- **取り組む課題**:
以下の資料の各行を、空行を除いて番号付きリストとして示しなさい。

データソースから得た記録
►

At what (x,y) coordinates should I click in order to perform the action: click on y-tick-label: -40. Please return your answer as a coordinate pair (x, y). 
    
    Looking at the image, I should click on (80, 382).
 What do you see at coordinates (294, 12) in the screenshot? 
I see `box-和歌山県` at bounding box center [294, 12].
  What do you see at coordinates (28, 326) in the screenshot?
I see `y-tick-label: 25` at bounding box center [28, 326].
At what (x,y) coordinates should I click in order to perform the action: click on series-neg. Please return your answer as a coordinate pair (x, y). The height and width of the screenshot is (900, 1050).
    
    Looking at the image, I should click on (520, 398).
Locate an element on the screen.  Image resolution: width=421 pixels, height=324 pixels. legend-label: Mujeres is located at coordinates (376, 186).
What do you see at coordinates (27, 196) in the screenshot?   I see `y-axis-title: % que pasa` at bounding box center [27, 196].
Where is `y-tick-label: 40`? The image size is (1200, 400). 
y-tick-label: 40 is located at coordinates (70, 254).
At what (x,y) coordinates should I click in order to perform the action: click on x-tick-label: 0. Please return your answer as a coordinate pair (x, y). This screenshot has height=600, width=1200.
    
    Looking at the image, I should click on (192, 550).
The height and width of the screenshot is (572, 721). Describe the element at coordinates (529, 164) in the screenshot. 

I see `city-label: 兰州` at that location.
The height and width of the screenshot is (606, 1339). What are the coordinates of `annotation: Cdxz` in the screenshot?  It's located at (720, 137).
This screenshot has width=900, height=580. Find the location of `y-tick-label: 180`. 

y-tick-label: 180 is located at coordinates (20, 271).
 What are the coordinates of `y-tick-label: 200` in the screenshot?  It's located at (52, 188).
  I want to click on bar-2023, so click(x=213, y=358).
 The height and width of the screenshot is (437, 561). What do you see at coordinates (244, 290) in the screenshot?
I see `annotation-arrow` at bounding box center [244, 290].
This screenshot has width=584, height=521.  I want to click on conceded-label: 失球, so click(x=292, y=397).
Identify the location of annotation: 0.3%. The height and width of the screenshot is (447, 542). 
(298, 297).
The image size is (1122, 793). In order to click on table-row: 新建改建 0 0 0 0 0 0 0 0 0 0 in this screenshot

◄

- **完成した解答**:
1. At what (x,y) coordinates should I click in order to perform the action: click on y-tick-label: -40. Please return your answer as a coordinate pair (x, y). 
2.     Looking at the image, I should click on (80, 382).
3.  What do you see at coordinates (294, 12) in the screenshot? 
4. I see `box-和歌山県` at bounding box center [294, 12].
5.   What do you see at coordinates (28, 326) in the screenshot?
6. I see `y-tick-label: 25` at bounding box center [28, 326].
7. At what (x,y) coordinates should I click in order to perform the action: click on series-neg. Please return your answer as a coordinate pair (x, y). The height and width of the screenshot is (900, 1050).
8.     Looking at the image, I should click on (520, 398).
9. Locate an element on the screen.  Image resolution: width=421 pixels, height=324 pixels. legend-label: Mujeres is located at coordinates (376, 186).
10. What do you see at coordinates (27, 196) in the screenshot?   I see `y-axis-title: % que pasa` at bounding box center [27, 196].
11. Where is `y-tick-label: 40`? The image size is (1200, 400). 
12. y-tick-label: 40 is located at coordinates (70, 254).
13. At what (x,y) coordinates should I click in order to perform the action: click on x-tick-label: 0. Please return your answer as a coordinate pair (x, y). This screenshot has height=600, width=1200.
14.     Looking at the image, I should click on (192, 550).
15. The height and width of the screenshot is (572, 721). Describe the element at coordinates (529, 164) in the screenshot. 
16. I see `city-label: 兰州` at that location.
17. The height and width of the screenshot is (606, 1339). What are the coordinates of `annotation: Cdxz` in the screenshot?  It's located at (720, 137).
18. This screenshot has width=900, height=580. Find the location of `y-tick-label: 180`. 
19. y-tick-label: 180 is located at coordinates (20, 271).
20.  What are the coordinates of `y-tick-label: 200` in the screenshot?  It's located at (52, 188).
21.   I want to click on bar-2023, so click(x=213, y=358).
22.  The height and width of the screenshot is (437, 561). What do you see at coordinates (244, 290) in the screenshot?
23. I see `annotation-arrow` at bounding box center [244, 290].
24. This screenshot has width=584, height=521.  I want to click on conceded-label: 失球, so click(x=292, y=397).
25. Identify the location of annotation: 0.3%. The height and width of the screenshot is (447, 542). 
26. (298, 297).
27. The image size is (1122, 793). In order to click on table-row: 新建改建 0 0 0 0 0 0 0 0 0 0 in this screenshot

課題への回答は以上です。